Veterans confident of dream run

Veterans confident of dream run
Two generations came together yesterday at ITE College Central in Ang Mo Kio as former stars (from left, in white shorts) Razali Saad, Nazri Nasir, Malek Awab, Fandi Ahmad and Saswadimata Dasuki gave advice to the LionsXII at a training session ahead of Saturday’s Malaysia FA Cup final against favourites Kelantan in the Bukit Jalil Stadium.

THEY were dubbed the "dream team" and lived up to their billing, winning both the Malaysian league and the Malaysia Cup in 1994.

Twenty-one years later, a team from Singapore will once again compete in a Cup final, albeit as the underdogs when the LionsXII face favourites Kelantan in the Malaysia FA Cup final on Saturday at the Bukit Jalil Stadium.

According to the players from the 1994 squad, the notion of being unfancied will prove to be an advantage for the LionsXII.

"In 1994, everyone expected us to win. The pressure was really on us and God willing, we managed to win it," said midfielder Malek Awab, who was known for his box-to-box runs.

"Now, the players just have to go out and enjoy the final because no one expected them to get there.

"The pressure is off."

The 1994 team boasted the likes of Fandi Ahmad, South Korean defender Jang Jung, former Australian international Abbas Saad, Nazri Nasir and up-and-coming players Steven Tan, Lee Man Hon and V. Selvaraj, among others.

Malek added that the pivotal factor in Singapore's 4-0 win in the Malaysia Cup final against Pahang was scoring an early goal.

Abbas netted a volley in the early stages of the first half to give Singapore the lead before completing a hat-trick to add to Fandi's goal in the second half.

Lim Tong Hai, who started as a centre-back in the final, echoed Malek's views on the current players having nothing to lose.

He said: "In 1994, the team was called a "dream team" for a reason and then, in 2013, when they won the league, they had seasoned players like Shahril (Ishak), Baihakki (Khaizan) and even players like Hariss (Harun) and Safuwan (Baharudin) were starters in the national team."

"This team has really worked hard for each other to get to the final and now that they are there, they really have to just enjoy the occasion. The stage is set for them to make a name for themselves so let's bring that Cup back to Singapore."

The current crop of LionsXII players have made the final despite having to do without some of their key players.

Arguably their best player, defender Safuwan Baharudin, was on loan with Melbourne City and featured only in the two-legged semi-final against Terengganu.

Afiq Yunos, the team's first choice centre-back, was also ruled out early in the season with a serious knee injury, forcing coach Fandi to field midfielder Zulfahmi Arifin alongside Madhu Mohana at the heart of the defence.

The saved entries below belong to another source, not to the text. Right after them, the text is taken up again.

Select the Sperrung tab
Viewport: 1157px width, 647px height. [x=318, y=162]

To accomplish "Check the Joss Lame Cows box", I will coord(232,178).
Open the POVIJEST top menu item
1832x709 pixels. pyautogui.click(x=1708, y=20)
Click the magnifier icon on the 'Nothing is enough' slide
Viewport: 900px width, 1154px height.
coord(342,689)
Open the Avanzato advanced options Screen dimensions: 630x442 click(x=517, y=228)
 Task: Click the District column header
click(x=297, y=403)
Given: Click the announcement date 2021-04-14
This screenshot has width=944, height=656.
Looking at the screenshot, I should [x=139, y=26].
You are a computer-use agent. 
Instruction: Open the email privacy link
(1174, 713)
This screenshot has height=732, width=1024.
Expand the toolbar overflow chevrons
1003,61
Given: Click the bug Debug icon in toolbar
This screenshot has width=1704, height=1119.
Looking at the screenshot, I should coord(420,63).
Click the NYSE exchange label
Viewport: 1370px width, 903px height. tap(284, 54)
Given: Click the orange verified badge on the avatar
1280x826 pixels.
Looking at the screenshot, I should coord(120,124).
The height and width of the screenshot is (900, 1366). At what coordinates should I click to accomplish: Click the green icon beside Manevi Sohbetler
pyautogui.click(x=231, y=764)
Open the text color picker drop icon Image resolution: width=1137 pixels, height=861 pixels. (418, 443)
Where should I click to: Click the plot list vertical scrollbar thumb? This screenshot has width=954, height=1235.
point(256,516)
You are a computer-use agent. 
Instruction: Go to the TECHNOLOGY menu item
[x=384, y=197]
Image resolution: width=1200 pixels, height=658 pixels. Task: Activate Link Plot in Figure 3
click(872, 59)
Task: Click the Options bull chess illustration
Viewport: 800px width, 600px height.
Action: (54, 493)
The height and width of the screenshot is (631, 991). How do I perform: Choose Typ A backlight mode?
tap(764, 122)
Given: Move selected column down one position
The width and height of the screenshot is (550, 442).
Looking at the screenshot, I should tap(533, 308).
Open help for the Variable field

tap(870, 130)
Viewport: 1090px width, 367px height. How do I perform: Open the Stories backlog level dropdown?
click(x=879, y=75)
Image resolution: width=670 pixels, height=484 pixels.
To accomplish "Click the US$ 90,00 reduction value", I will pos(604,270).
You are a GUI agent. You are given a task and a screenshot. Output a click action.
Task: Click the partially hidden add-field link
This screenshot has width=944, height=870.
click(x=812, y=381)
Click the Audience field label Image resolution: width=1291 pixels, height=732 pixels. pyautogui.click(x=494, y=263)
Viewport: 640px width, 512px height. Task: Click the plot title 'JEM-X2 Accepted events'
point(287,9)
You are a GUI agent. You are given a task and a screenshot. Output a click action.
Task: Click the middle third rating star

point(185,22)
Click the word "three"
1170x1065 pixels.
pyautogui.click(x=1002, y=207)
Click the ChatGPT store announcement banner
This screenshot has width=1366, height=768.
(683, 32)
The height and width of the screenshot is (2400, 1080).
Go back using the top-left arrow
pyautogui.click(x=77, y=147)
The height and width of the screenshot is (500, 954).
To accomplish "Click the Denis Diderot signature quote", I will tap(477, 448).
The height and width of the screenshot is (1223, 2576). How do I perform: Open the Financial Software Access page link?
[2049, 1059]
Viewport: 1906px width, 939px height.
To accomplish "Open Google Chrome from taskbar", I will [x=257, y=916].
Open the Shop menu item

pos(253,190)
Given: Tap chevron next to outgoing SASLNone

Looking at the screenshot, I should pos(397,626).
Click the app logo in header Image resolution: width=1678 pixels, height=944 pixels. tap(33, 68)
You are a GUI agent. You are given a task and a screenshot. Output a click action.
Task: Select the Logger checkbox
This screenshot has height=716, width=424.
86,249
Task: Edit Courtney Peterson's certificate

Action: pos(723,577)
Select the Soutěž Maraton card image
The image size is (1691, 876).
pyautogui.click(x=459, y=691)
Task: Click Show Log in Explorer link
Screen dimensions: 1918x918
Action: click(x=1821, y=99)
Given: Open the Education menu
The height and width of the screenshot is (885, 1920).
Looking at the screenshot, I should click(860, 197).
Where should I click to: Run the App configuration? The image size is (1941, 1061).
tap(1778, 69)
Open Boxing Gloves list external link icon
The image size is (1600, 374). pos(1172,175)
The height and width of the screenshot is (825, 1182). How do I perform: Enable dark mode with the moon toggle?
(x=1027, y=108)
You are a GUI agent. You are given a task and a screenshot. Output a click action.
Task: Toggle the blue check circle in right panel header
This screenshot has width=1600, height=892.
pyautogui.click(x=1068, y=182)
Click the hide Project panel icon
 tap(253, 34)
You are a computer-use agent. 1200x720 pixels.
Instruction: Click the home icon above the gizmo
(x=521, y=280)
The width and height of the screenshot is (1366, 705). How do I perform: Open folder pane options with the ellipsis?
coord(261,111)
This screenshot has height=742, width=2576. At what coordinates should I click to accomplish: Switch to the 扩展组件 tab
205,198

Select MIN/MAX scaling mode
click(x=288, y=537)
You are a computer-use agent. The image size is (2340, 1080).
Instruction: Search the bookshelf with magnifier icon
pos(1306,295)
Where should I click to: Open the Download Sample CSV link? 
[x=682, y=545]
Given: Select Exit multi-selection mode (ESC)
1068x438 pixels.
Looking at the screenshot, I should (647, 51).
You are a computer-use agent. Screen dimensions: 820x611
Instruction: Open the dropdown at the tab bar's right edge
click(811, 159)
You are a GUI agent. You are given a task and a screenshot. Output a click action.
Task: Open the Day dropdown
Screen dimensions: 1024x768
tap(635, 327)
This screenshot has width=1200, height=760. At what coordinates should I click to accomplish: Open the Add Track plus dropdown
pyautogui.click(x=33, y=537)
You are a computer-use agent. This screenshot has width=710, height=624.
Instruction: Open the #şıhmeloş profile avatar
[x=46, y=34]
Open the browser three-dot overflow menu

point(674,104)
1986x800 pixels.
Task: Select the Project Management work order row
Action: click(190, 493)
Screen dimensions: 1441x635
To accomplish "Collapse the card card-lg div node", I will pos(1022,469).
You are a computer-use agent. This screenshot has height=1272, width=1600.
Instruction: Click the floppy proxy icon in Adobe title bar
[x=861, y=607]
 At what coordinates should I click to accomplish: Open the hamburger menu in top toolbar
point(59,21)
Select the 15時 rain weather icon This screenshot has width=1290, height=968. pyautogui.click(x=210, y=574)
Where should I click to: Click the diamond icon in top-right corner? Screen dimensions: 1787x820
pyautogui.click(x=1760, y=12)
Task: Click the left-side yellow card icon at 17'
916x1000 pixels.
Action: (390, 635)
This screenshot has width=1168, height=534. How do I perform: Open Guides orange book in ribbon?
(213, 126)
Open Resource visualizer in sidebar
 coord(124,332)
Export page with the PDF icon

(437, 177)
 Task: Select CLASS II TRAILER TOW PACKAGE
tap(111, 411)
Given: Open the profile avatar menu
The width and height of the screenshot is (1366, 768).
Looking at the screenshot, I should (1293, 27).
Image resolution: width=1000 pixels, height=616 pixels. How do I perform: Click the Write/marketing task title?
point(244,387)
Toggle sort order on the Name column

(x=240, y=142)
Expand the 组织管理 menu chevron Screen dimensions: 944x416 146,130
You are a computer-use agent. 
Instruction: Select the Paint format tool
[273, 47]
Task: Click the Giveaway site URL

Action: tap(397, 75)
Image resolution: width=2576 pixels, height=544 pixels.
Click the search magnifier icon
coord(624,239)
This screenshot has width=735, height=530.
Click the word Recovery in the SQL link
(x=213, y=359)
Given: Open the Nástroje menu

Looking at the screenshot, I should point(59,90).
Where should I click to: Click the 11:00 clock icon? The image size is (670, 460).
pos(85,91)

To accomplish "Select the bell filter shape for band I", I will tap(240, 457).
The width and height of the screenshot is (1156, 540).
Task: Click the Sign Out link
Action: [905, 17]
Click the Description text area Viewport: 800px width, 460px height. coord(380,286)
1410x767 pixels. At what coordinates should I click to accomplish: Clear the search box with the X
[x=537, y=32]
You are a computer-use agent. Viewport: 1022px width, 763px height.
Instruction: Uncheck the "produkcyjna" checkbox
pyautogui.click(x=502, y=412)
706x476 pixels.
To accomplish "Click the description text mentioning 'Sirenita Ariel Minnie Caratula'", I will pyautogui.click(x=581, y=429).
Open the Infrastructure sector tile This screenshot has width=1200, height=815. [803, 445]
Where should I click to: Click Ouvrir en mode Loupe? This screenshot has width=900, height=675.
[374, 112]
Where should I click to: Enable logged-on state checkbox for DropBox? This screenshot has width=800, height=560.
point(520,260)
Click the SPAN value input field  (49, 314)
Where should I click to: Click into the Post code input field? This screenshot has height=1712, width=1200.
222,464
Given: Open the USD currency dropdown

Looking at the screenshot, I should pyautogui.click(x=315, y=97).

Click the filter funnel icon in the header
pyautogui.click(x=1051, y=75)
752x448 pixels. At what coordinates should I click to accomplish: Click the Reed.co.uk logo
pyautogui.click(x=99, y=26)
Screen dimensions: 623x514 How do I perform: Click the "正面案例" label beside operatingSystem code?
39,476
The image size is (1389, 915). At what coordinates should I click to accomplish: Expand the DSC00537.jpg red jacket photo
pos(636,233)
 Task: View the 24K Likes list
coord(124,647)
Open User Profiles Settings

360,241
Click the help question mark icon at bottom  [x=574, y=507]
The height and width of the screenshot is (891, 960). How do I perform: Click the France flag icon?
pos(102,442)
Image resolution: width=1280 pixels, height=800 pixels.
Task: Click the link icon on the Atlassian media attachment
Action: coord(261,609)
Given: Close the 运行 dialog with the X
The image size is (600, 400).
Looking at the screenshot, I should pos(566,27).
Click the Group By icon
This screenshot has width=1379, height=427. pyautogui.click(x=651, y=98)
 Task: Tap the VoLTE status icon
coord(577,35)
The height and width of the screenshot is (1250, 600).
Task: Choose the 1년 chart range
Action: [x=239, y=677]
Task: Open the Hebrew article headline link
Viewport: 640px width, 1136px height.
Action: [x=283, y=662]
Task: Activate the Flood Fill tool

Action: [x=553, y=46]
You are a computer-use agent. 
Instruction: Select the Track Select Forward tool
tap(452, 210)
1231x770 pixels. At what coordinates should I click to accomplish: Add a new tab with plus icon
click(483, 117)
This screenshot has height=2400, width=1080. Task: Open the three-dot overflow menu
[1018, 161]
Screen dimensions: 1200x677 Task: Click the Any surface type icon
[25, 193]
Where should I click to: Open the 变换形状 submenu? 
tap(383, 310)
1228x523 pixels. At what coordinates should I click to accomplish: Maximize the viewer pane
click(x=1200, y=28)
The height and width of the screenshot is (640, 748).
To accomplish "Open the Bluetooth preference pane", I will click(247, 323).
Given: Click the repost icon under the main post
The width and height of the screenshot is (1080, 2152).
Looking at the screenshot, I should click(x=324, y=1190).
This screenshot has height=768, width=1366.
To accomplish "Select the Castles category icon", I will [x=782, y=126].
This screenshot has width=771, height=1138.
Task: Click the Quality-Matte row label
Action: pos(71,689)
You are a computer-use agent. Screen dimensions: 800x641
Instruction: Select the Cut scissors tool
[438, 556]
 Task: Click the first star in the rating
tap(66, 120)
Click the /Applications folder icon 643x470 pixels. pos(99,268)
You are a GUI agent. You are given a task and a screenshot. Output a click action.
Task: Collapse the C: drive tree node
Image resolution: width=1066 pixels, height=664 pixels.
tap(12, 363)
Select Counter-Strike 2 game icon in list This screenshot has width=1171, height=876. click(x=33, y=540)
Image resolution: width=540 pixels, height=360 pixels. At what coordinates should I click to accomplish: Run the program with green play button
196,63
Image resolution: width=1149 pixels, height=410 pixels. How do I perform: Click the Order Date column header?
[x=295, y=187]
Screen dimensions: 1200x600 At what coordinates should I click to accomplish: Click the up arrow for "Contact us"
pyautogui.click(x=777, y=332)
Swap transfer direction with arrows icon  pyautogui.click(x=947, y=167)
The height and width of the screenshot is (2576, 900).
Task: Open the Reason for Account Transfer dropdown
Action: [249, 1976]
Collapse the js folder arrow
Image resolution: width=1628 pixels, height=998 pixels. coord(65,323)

Rafi Ali, the playmaker of the 1994 team, applauds the qualities of the current squad.

"I watched the semi-final and thought to myself, if this team can beat Terengganu the way that they did with pure grit and teamwork, then they can beat any team in Malaysia," said Rafi, who is currently the coach of Republic Polytechnic's male football team.

"People say that the LionsXII is a developmental team but they have showed that in football, there is no such thing as being too young.

"These boys are full of character and they deserve to be in the final."

While the 1994 double-winning team earned the moniker "dream team", the LionsXII also hope that, with the momentum already established, they too will fashion a dreamy moment to remember, come Saturday in front of a packed Bukit Jalil Stadium.